Nel mese della Giornata Mondiale del Cuore (29 settembre), uno studio appena pubblicato sulla rivista Cell Death and Disease dimostra che la proteina LAV-BPIFB4 rende più “resilienti” le cellule cardiache nel reagire a un infarto. Lo studio, finanziato dal Ministero della Salute e dalla British Heart Foundation, getta le basi per future applicazioni terapeutiche del gene nella cura delle malattie cardiovascolari. LAV-BPIFB4 infatti agisce direttamente sui cardiomiociti, le cellule che, con la loro attività contrattile, servono a far pulsare il cuore, rendendoli più performanti. In questo modo, l’organo reagisce meglio ad un infarto, accusandone meno gli effetti e ripristinando più velocemente la sua funzionalità.

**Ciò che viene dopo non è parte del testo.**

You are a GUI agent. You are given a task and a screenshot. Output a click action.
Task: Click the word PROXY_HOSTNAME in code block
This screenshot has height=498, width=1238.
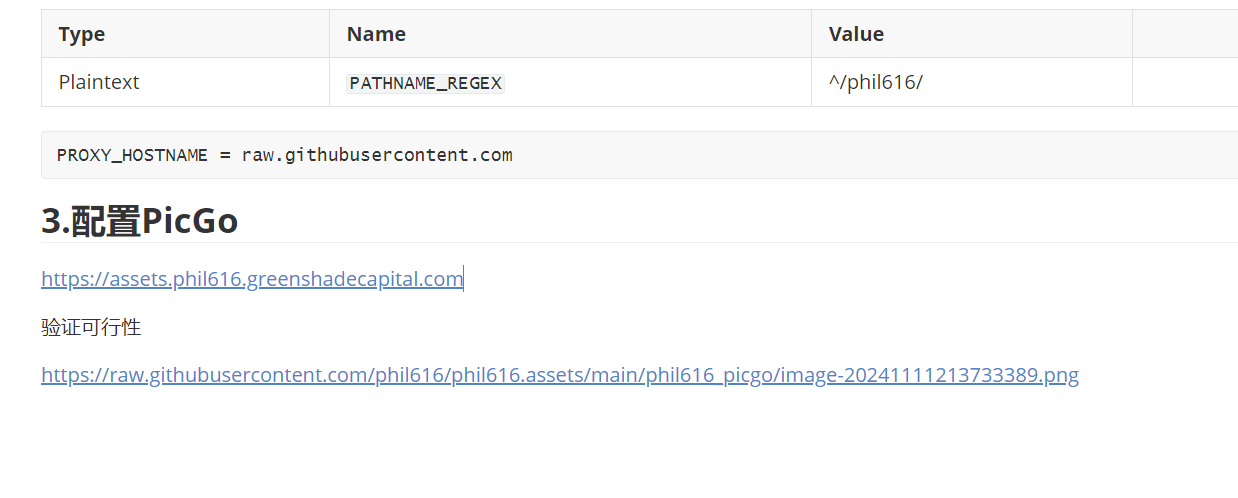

«È stato sorprendente osservare come LAV-BPIFB4, la molecola diffusa nei soggetti con vita lunga e sana, sia in grado di migliorare la performance del cardiomiocita umano, la cellula muscolare del cuore deputata alla generazione e alla trasmissione dell’impulso contrattile, cioè del battito cardiaco. Difatti, la proteina, aggiunta alla coltura cellulare, conferisce al cardiomiocita una maggior forza di contrazione e ne aumenta la frequenza del battito. Questo vantaggio si associa a un’ulteriore azione positiva che LAV-BPIFB4 esercita sul fibroblasto, limitando la sua produzione di fibrosi, che rende il tessuto cardiaco più rigido. In virtù di tali benefici, riteniamo che la proteina abbia un forte potenziale terapeutico, preservando l’equilibrio e lo stato di salute del cuore e opponendosi al dannoso rimodellamento cardiaco che contribuisce all’insorgenza delle patologie ischemiche», sottolinea Monica Cattaneo, ricercatrice del Gruppo MultiMedica, primo autore della pubblicazione.

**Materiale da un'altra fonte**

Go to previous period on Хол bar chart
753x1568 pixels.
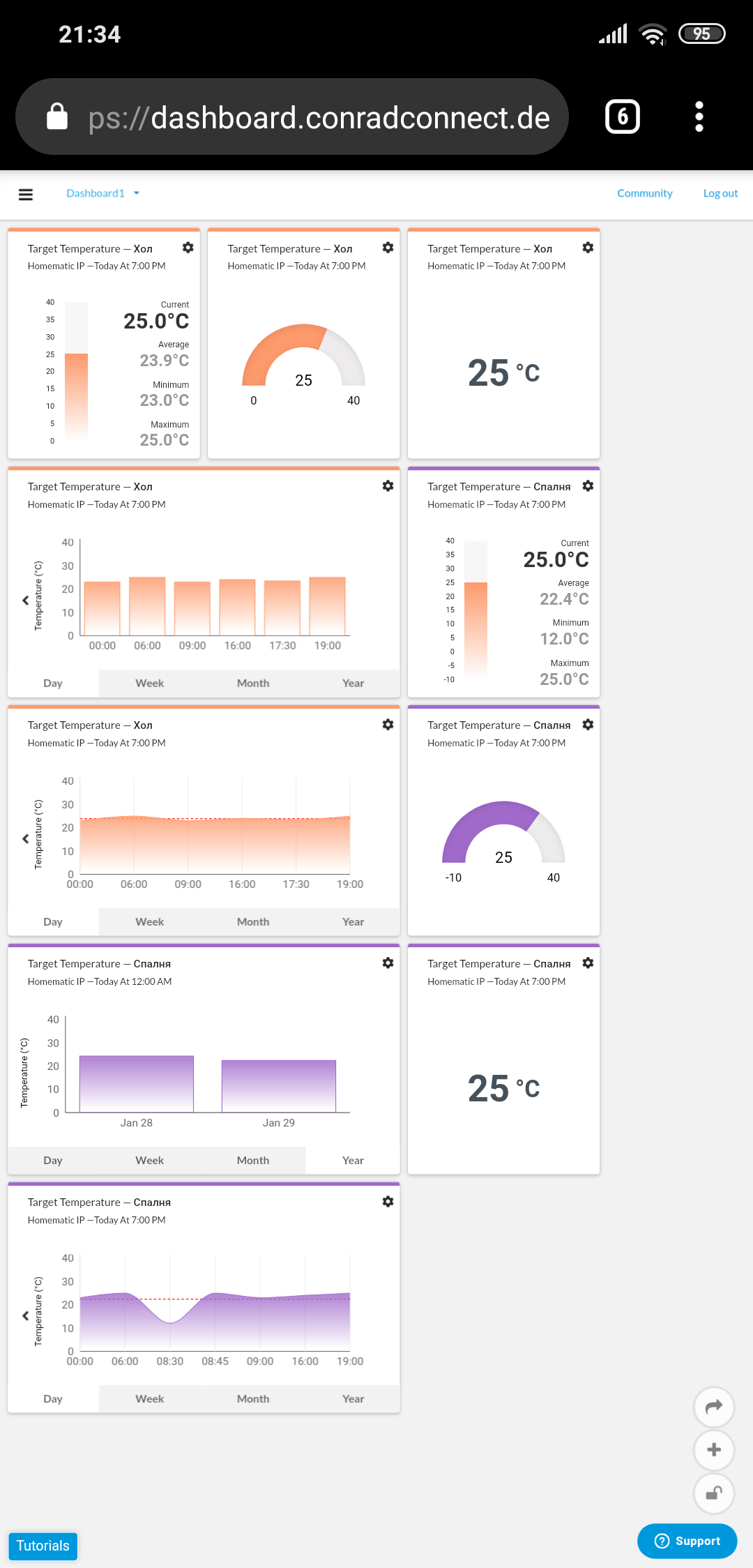tap(26, 600)
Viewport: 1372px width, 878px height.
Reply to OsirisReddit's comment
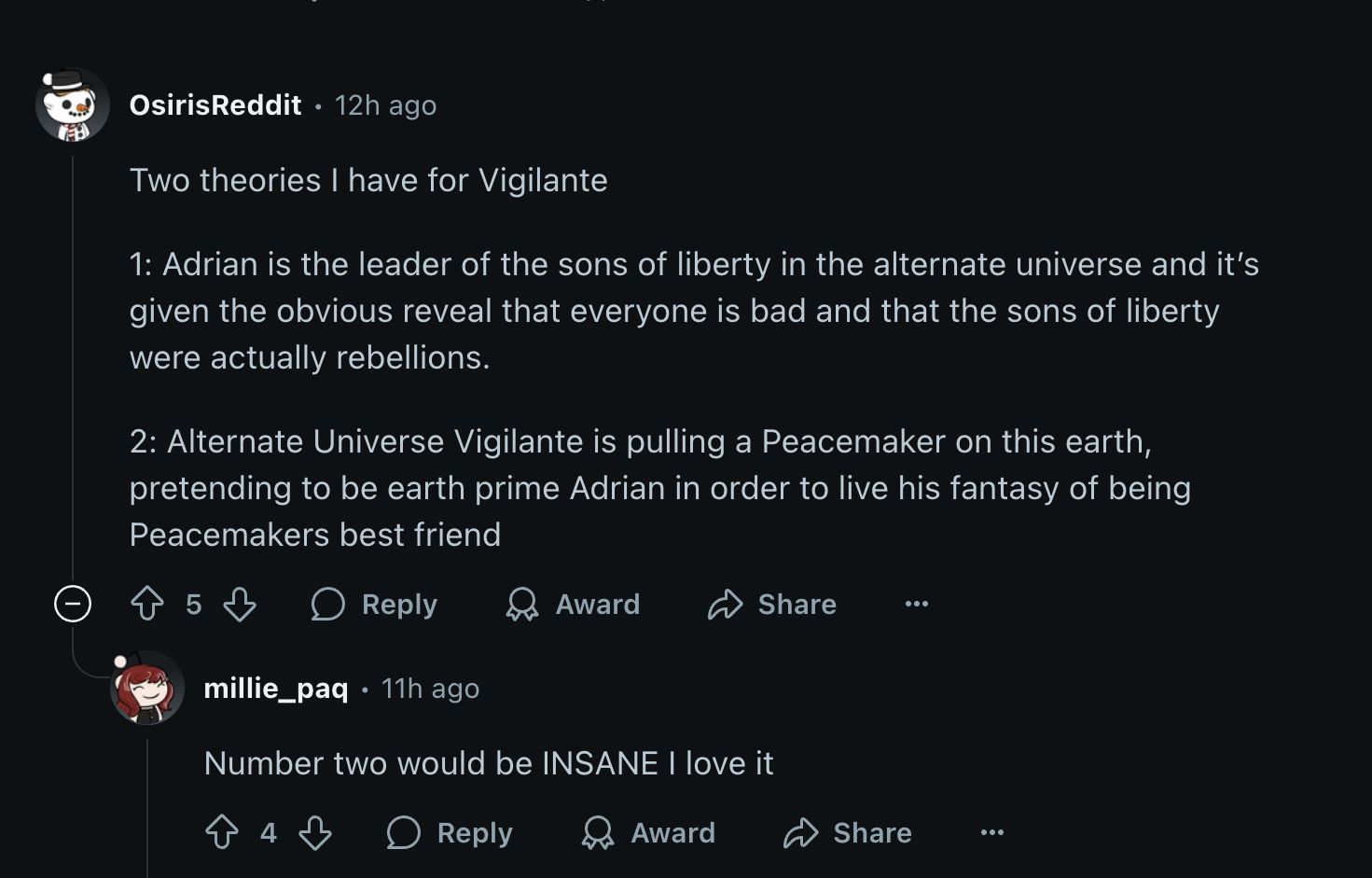[x=375, y=605]
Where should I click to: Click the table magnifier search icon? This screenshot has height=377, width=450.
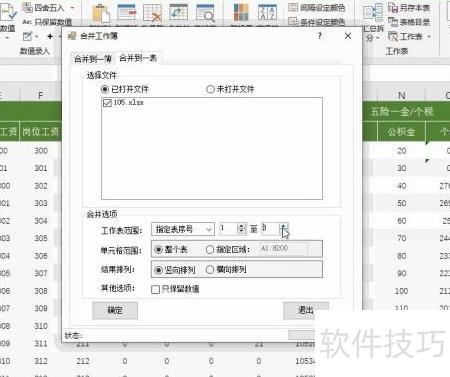(205, 13)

In molti studi precedenti la proteina LAV-BPIFB4 si è dimostrata in grado di funzionare in diversi contesti patologici dando prova della sua efficacia, in modelli animali, nel prevenire l’aterosclerosi, l’invecchiamento vascolare, le complicazioni diabetiche, e nel ringiovanire il sistema immunologico e cardiaco.

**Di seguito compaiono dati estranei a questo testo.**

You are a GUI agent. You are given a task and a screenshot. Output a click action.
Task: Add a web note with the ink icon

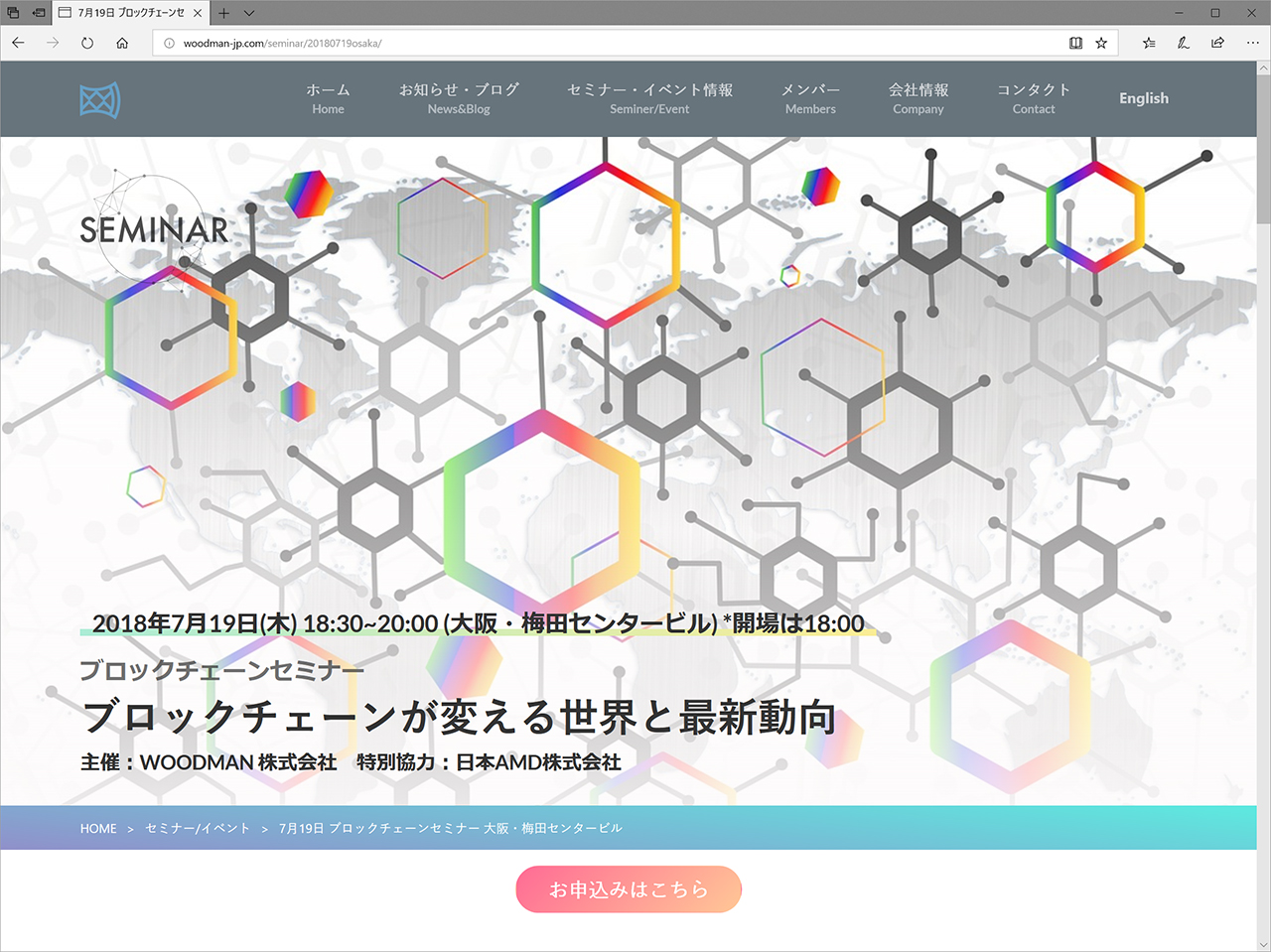point(1183,43)
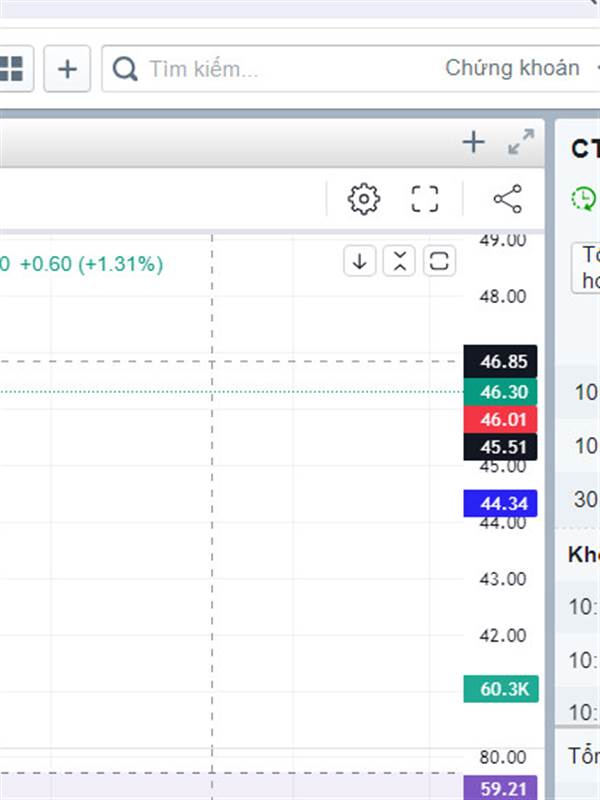Maximize the pane with the rounded-square button

439,261
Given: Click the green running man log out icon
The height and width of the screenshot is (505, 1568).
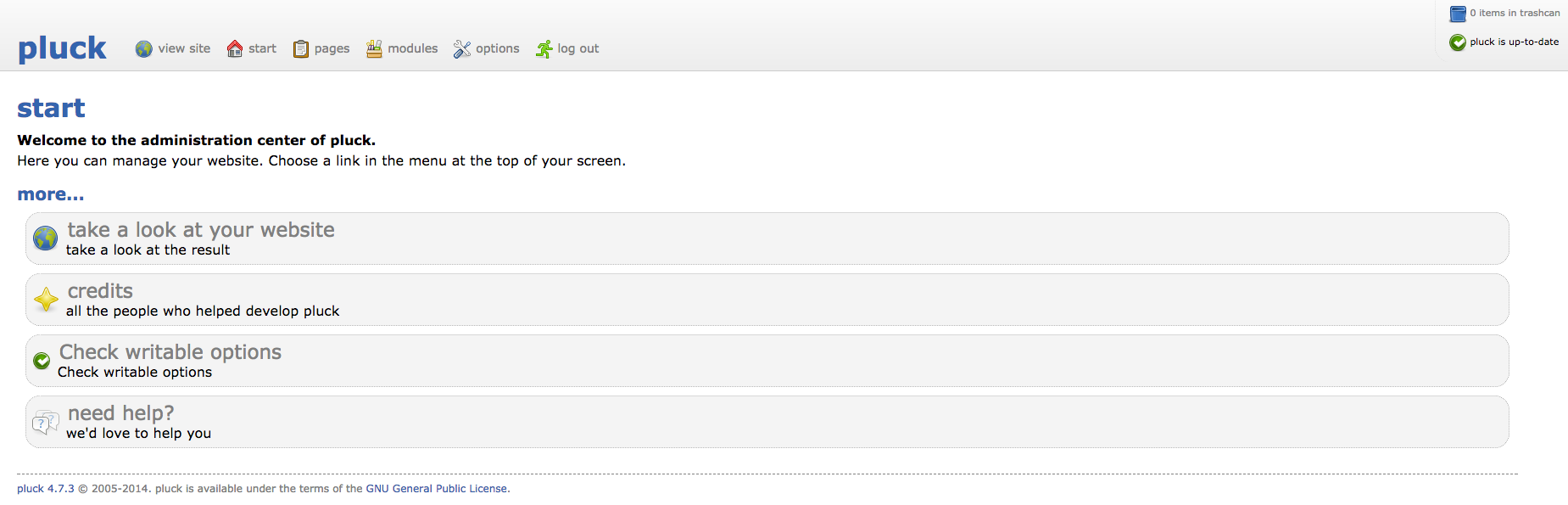Looking at the screenshot, I should (x=544, y=49).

«Oggi si aggiunge un ulteriore importante tassello: la protezione dall’infarto. Tutte queste evidenze ci suggeriscono che la proteina o gene della longevità sia una sorta di strumento attraverso cui la natura ci rende più capaci di adattarci a nuove situazioni, più resistenti alle malattie. Malattie che, insieme al processo di invecchiamento, hanno tutte un minimo comune denominatore, la perdita di omeostasi, quel processo che permette alle cellule di mantenere il loro equilibrio e quindi di sopravvivere. Il ‘segreto del successo’ della LAV-BPIFB4 risiede proprio nella sua capacità di ristabilire quell’equilibrio», evidenzia Annibale Puca, capo laboratorio presso l’IRCCS MultiMedica.